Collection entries
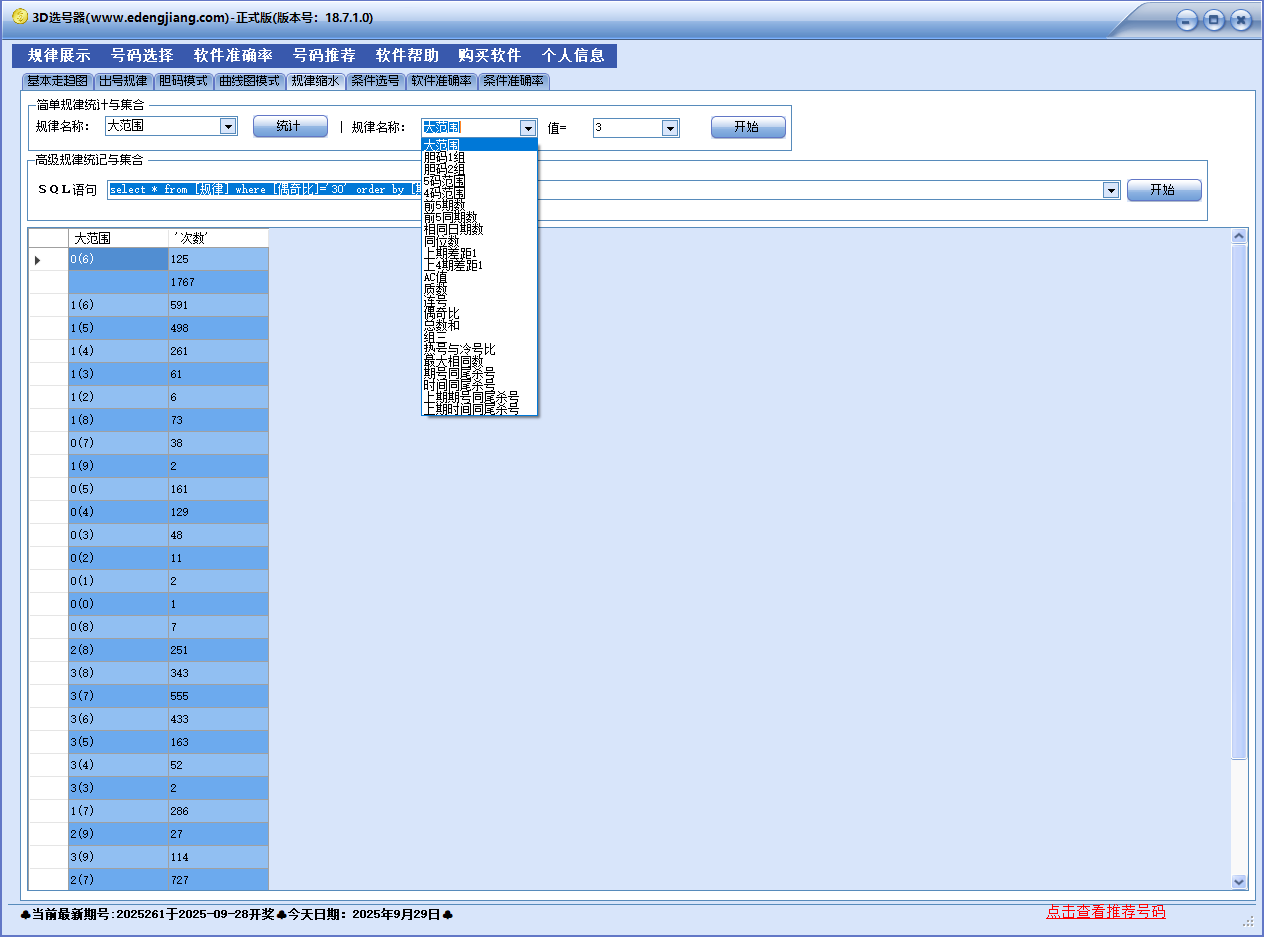
Task: Click the scrollbar down arrow of results grid
Action: pos(1239,881)
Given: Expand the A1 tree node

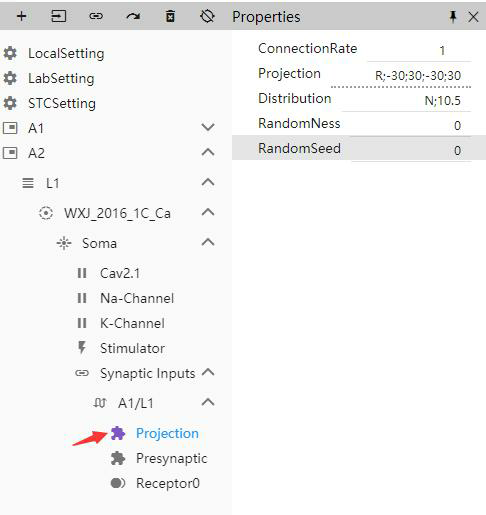Looking at the screenshot, I should coord(208,127).
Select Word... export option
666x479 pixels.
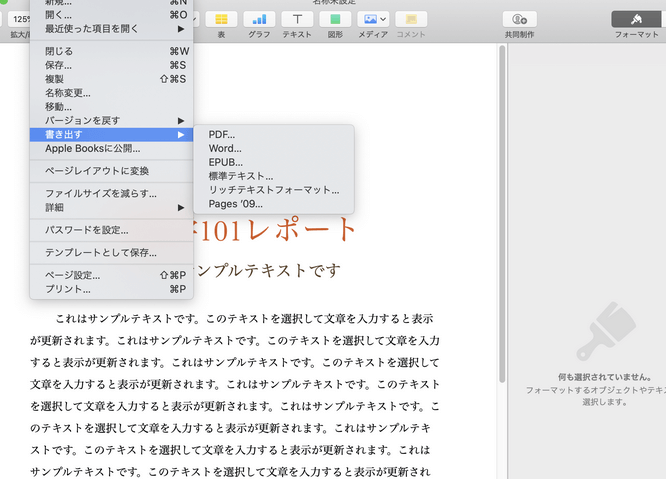pyautogui.click(x=225, y=148)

§ Aim of the exercise
Copy out exactly the lines between the line containing "Given: Expand the A1 tree node" and the end of the entries, including both, and leave the pictures behind.

§ Task output
Given: Expand the A1 tree node

Looking at the screenshot, I should coord(208,127).
Select Word... export option
666x479 pixels.
pyautogui.click(x=225, y=148)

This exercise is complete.